**Source excerpt**
To answer these questions I wrote the opening scene with Kormak erupting into the lives of a poor peasant family, wounded and ready for violence. We learn he is wanted for murder. He is a menacing man, no doubt about that, and a very dangerous one, who lives in a world of paranoiac violence; watching a woman bring him a bowl of soup, his first thought is to be ready in case she throws the hot liquid in his face. For all that, he seems quite sane and, more than that, noble in an odd sort of way. He is prepared to threaten innocents for his own purposes and yet those purposes make him the protector of those same people. We can see the worm of doubt is eating away at the iron core of his ruth
lessness.
The opening scene and the resolution of the confrontation with the Old One suggested the ending with a certain inevitability so I wrote that and was done.
Over the years since Guardian of the Dawn was set down, I finally realised where Kormak came from. He is descended from Callan, the anti-hero of a spy series starring the late, great Edward Woodward, that my parents watched compulsively when I was a kid. Callan was an assassin for the British government who had started to question why he was being sent to kill people and yet was trapped in the role he played. I was too young to really appreciate the story-lines back in the Swinging 60s but Channel Four re-ran Callan in the 80s and it blew me away. The memory stayed with me till I bought Callan: the Monochrome Years on DVD recently. Watching Woodward’s chillingly decent assassin go about his business I saw where Kormak, a very hard man going soft in a business where that will get him killed, came from.

**Dataset section**

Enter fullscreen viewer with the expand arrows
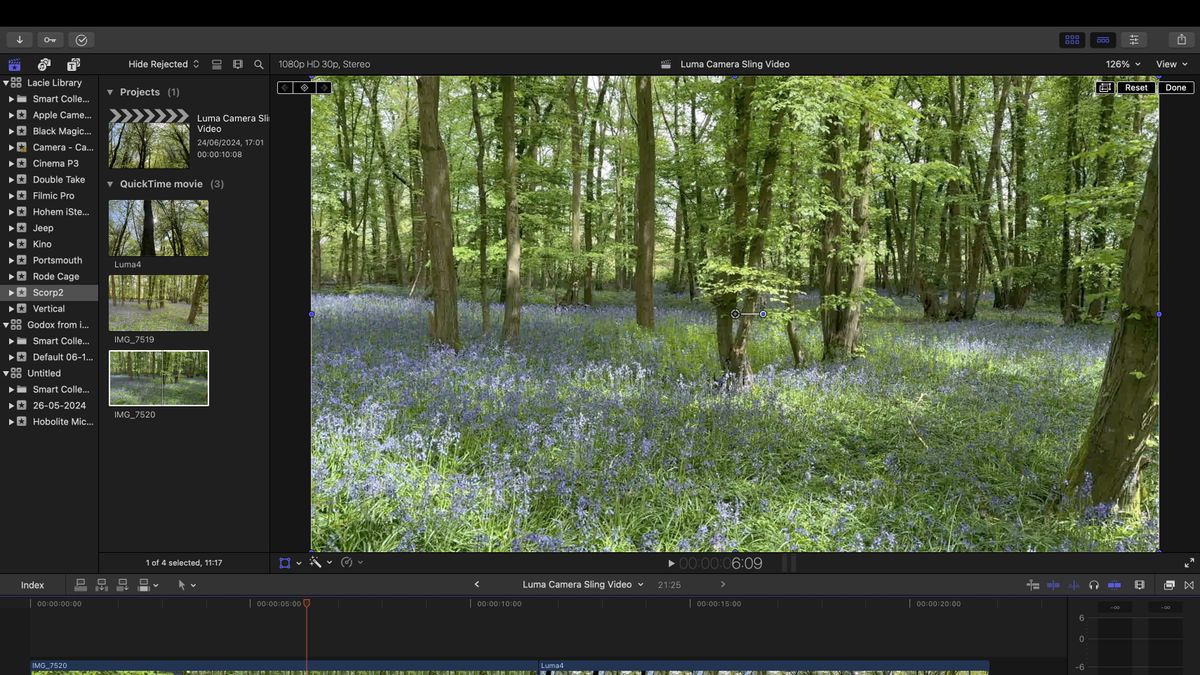point(1189,563)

**To be done**
1) In the text about Kormak's origins, take everything from "To answer these" down to "and was done." and give it again with "Kormak" swapped for "the stranger".
2) According to the text about Kormak's origins, in which decade did Channel Four re-run Callan?
3) Extend the text about Kormak's origins, picking up after its final sentence.
The lines have no connection to the text about Kormak's origins.

**Answers to the tasks**
1)
To answer these questions I wrote the opening scene with the stranger erupting into the lives of a poor peasant family, wounded and ready for violence. We learn he is wanted for murder. He is a menacing man, no doubt about that, and a very dangerous one, who lives in a world of paranoiac violence; watching a woman bring him a bowl of soup, his first thought is to be ready in case she throws the hot liquid in his face. For all that, he seems quite sane and, more than that, noble in an odd sort of way. He is prepared to threaten innocents for his own purposes and yet those purposes make him the protector of those same people. We can see the worm of doubt is eating away at the iron core of his ruth
lessness.
The opening scene and the resolution of the confrontation with the Old One suggested the ending with a certain inevitability so I wrote that and was done.

2) The 80s.

3)
Author’s Notes
Stealer of Flesh is a book that Amazon made possible. Seriously. All of my life I have wanted to write something like it but I was born at the wrong time. In order to explain that we need to rewind to when I was a very young teenager. I grew up reading, among other things, lots of good, old-fashioned sword and sorcery; Robert E Howard’s Conan and Solomon Kane; Michael Moorcock’s Elric, Corum and Hawkmoon books; Fritz Leiber’s Fafhrd and the Grey Mouser, Clark Ashton Smith’s Zothique and Hyperborea and Averoigne stories and many more. These were not the sort of fantasy novels or series that fill the shelves these days.
For the most part they were relatively short books, often made up of collections of short stories or novellas. They very often featured a recurring hero or heroes in a quasi-medieval fantasy world. They were often very dark, and while they featured magic, it was not the sort of Swiss Army Knife tech substitute easily adaptable to a fully developed game system that we see in a lot of modern fantasy. It was often something that inspired awe and dread, fear and horror, in about equal measures. The stories were tales of a swordsman or swordsmen (only very occasionally woman like Jhirel of Jhoiry) fighting against wizards and monsters. They were fast-moving, hard-hitting and a product of a pulp sensibility. I loved them then as I love them now.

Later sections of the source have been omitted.